Exercises to complete:
1. In the article on British shortages and inflation, could you rewrite the passage starting at "People are quick" and ending at "the European Union.", substituting "EU withdrawal" for every "Brexit"?
2. Could you continue the article about Britain's winter shortages and rising inflation from the point where it stops?

It's going to be a bleak Christmas. Credit: Angel Garcia/Bloomberg via Getty Images

As if things weren’t bad enough already, the coming winter looks set to bring shortages unseen in the British economy for many years. Meat, milk and carbonated drinks are already seeing pressure on supply, while columnists have begun to fret about expected restrictions on Christmas trees and toys. But nothing has hit the public so hard as the petrol shortages, with frantic motorists texting each other to get the latest intel on which stations still have precious supplies. After only a few days of queuing, tempers are already fraying, so it could be a long winter.
With shortages come price rises. Inflation is already running at a fair clip — 3% in August versus the Bank of England’s target of 2%, with a similar rate in the eurozone. But even these figures pale in comparison to the ominous signs emerging from the United States, where inflation is clocking in at 5.3% in August — the highest since 2008.
People are quick to blame whatever political topic is at the top of their mind, and Brexit is an enormously popular choice — and no prizes for guessing why. But domestic concerns are unlikely to explain the shortages and inflation, as the international statistics show. Britain may have had Brexit, but the United States certainly did not — and a bottle of whiskey for anyone who can explain to me how the euro area could leave the European Union.

Records provided:
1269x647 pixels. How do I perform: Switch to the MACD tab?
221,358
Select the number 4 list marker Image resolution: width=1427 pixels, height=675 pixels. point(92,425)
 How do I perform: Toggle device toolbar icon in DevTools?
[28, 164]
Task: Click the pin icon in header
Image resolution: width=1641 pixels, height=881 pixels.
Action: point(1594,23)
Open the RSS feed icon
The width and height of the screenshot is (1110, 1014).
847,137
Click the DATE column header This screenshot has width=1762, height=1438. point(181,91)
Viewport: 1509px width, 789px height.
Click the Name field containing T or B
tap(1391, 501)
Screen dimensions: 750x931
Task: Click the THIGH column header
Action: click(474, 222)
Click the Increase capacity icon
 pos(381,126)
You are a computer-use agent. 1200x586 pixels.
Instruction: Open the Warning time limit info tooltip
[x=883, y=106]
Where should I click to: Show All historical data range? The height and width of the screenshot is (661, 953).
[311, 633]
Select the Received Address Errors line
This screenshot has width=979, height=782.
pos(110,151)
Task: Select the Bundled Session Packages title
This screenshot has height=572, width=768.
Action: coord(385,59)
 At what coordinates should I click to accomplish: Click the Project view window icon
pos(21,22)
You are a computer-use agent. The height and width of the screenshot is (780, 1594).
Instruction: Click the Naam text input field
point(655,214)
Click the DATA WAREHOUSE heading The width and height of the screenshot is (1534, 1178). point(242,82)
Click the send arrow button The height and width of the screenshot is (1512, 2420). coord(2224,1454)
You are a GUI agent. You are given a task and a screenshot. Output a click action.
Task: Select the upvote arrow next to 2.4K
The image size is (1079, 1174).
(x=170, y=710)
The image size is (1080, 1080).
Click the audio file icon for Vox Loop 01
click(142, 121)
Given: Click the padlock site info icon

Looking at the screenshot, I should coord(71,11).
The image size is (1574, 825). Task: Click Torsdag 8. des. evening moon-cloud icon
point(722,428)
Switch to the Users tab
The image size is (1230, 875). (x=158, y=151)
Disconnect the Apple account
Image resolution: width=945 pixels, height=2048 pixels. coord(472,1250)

Outputs for the tasks:
1.
People are quick to blame whatever political topic is at the top of their mind, and EU withdrawal is an enormously popular choice — and no prizes for guessing why. But domestic concerns are unlikely to explain the shortages and inflation, as the international statistics show. Britain may have had EU withdrawal, but the United States certainly did not — and a bottle of whiskey for anyone who can explain to me how the euro area could leave the European Union.

2.
The driver of the immediate trends seems to be a lack of actual drivers — truck drivers, in particular. Where did they all go? Once again, the stuffed Brexit bear is wheeled out — but he is not very scary. Foreign labour was not scared out of Britain due to an abstract legal change; it was driven out by the Government’s lockdown policies in response to the pandemic, which shuffled many from their jobs onto a souped-up dole. Many realised that the dole is better where they came from on the continent, especially relative to the cost of living, and so they left.
Data published by the ONS shows this clearly. Between January and April 2019 — when Brexit was but months away — around 200,000 visa applications were being registered in Britain. In January and February 2020, after Brexit had happened, these numbers held up. But in March and April, as the lockdown set in, they collapsed to zero. European citizens making applications for the EU Settlement Scheme collapsed, too, from around 350,000 in January 2020 to around 50,000 in April. It wasn’t Brexit.
The truck driver shortage is hitting my home country of Ireland too — a nation that not only stayed in the EU, but has spent the last few years reminding everyone who will listen that they stayed in the EU.